SUPPLIED TEXT:
So, time for a little update.
Lar Lubovitch, a genuine. living and working part of American dance history, shows up Wednesday night at the Arlene Schnitzer Concert Hall in downtown Portland, and the White Bird dance series reports it still has good tickets available. The Lubovitch company hasn’t toured in 10 years, and it’s been a good deal longer than that since it’s been in Portland, so this is a good opportunity. The program looks intriguing, and all of the dances are relatively recent: last year’s Jangle, Four Hungarian Dances, set to Bela Bartok’s Rhapsodies #1 and #2 for Violin and Piano; 2000’s Men’s Stories, A Concerto in Ruins, with audio collage and original score by Scott Marshall; and 2007’s Dvorak Serenade, set to Antonin Dvorak’s Serenade in E Major. Plus, Lubovitch will be on hand for a question and answer session after the show.

WRITTEN REQUEST 1: Duplicate the part of the Lubovitch update from "Lar Lubovitch, a" down to "after the show.", word for word.
The entries that follow the Lubovitch update are unrelated to it.

DATASET RECORDS:

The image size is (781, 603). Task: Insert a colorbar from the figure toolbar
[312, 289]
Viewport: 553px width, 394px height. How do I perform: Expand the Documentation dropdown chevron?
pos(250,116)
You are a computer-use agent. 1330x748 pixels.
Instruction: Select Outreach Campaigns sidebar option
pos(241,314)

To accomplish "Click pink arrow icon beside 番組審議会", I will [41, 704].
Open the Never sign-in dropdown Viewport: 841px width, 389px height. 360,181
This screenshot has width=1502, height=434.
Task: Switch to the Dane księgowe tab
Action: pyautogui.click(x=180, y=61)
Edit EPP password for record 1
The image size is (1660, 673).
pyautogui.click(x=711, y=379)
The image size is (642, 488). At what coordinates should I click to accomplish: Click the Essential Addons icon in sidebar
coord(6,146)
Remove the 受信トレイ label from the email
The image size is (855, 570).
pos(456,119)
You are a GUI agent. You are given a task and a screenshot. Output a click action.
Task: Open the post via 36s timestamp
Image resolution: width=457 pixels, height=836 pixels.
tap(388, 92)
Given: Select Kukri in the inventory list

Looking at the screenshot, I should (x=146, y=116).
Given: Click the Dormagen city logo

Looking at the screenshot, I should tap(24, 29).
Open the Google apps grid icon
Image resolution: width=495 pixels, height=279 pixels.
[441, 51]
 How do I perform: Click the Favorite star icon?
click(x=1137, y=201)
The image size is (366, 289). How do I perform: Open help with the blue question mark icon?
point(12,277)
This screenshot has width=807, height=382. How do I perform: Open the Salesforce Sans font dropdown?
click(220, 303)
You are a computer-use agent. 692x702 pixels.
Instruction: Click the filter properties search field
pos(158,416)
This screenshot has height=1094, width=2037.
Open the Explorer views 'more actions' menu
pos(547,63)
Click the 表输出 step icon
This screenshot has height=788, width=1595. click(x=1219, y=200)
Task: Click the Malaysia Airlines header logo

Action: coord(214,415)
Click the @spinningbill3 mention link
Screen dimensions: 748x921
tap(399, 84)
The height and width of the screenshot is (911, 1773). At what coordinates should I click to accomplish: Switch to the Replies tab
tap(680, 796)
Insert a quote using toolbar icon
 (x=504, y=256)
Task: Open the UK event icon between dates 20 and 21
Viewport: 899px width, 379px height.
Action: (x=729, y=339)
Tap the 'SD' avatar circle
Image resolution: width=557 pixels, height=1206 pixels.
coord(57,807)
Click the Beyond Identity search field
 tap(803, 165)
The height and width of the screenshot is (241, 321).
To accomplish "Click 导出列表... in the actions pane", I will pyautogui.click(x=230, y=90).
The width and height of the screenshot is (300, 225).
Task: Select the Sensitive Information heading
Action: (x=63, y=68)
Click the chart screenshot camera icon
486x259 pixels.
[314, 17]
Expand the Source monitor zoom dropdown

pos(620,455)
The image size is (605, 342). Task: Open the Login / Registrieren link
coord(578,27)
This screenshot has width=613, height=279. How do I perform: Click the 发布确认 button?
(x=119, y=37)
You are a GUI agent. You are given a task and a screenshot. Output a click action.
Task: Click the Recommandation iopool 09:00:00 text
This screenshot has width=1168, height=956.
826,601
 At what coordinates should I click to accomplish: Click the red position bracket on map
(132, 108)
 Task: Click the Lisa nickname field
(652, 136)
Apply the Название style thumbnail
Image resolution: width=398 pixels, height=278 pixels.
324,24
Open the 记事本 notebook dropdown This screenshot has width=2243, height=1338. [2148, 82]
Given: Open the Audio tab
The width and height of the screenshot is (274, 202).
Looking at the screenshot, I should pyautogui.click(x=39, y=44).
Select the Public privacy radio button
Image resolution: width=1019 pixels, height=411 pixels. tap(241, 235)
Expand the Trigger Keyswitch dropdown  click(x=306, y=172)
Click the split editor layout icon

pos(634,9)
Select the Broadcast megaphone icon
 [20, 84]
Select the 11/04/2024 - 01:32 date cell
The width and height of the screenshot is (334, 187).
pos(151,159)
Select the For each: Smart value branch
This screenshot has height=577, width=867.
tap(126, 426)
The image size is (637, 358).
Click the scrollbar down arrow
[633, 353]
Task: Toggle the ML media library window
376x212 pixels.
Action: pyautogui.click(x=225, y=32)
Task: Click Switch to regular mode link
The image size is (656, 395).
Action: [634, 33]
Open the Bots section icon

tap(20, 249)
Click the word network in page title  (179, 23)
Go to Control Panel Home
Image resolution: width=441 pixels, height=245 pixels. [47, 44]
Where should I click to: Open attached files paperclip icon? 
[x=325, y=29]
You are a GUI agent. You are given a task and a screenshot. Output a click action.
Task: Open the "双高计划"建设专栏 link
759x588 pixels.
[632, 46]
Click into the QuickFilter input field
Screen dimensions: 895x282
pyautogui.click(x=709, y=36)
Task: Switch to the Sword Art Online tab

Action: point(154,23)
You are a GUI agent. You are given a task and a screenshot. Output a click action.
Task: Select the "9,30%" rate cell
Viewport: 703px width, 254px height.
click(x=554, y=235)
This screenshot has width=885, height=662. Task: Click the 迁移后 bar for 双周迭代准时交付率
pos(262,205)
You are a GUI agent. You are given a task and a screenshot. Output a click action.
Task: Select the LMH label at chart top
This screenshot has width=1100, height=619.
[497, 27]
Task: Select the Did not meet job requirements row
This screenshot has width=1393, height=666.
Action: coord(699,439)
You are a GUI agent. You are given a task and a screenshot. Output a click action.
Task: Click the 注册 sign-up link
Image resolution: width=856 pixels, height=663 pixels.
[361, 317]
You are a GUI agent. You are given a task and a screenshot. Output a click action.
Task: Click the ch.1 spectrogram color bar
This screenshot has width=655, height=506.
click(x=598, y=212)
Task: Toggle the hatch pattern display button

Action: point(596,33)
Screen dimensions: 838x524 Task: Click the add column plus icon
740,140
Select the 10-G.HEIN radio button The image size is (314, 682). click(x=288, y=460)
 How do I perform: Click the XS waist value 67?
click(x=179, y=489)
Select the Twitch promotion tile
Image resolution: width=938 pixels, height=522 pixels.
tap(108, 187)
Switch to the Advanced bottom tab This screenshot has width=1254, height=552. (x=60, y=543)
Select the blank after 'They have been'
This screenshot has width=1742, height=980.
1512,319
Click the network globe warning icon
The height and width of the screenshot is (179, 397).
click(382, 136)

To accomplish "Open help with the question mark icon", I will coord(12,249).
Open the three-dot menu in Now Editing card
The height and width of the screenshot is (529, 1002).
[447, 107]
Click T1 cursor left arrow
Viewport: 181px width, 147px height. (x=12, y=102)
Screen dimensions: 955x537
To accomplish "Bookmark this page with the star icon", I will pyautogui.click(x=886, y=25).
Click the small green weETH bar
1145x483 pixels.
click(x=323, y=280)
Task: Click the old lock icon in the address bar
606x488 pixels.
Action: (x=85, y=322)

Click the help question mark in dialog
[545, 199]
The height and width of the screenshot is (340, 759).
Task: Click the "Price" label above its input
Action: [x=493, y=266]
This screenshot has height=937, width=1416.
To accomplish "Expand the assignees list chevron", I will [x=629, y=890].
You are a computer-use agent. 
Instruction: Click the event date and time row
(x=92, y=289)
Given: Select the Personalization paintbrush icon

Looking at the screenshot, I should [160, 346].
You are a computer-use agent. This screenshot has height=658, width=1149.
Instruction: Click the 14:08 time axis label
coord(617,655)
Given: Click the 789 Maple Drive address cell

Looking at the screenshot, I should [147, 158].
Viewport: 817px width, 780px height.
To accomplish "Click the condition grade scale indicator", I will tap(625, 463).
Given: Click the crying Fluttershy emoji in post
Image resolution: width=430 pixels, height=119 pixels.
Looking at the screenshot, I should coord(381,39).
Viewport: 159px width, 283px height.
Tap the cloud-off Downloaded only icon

WRITTEN REQUEST 2: Set down, unchanged, everything in the entries from the line containing "Click into the QuickFilter input field" down to the line containing "pos(262,205)", with both of those lines included.

CORRECT OUTPUT 1:
Lar Lubovitch, a genuine. living and working part of American dance history, shows up Wednesday night at the Arlene Schnitzer Concert Hall in downtown Portland, and the White Bird dance series reports it still has good tickets available. The Lubovitch company hasn’t toured in 10 years, and it’s been a good deal longer than that since it’s been in Portland, so this is a good opportunity. The program looks intriguing, and all of the dances are relatively recent: last year’s Jangle, Four Hungarian Dances, set to Bela Bartok’s Rhapsodies #1 and #2 for Violin and Piano; 2000’s Men’s Stories, A Concerto in Ruins, with audio collage and original score by Scott Marshall; and 2007’s Dvorak Serenade, set to Antonin Dvorak’s Serenade in E Major. Plus, Lubovitch will be on hand for a question and answer session after the show.

CORRECT OUTPUT 2:
Click into the QuickFilter input field
Screen dimensions: 895x282
pyautogui.click(x=709, y=36)
Task: Switch to the Sword Art Online tab

Action: point(154,23)
You are a GUI agent. You are given a task and a screenshot. Output a click action.
Task: Select the "9,30%" rate cell
Viewport: 703px width, 254px height.
click(x=554, y=235)
This screenshot has width=885, height=662. Task: Click the 迁移后 bar for 双周迭代准时交付率
pos(262,205)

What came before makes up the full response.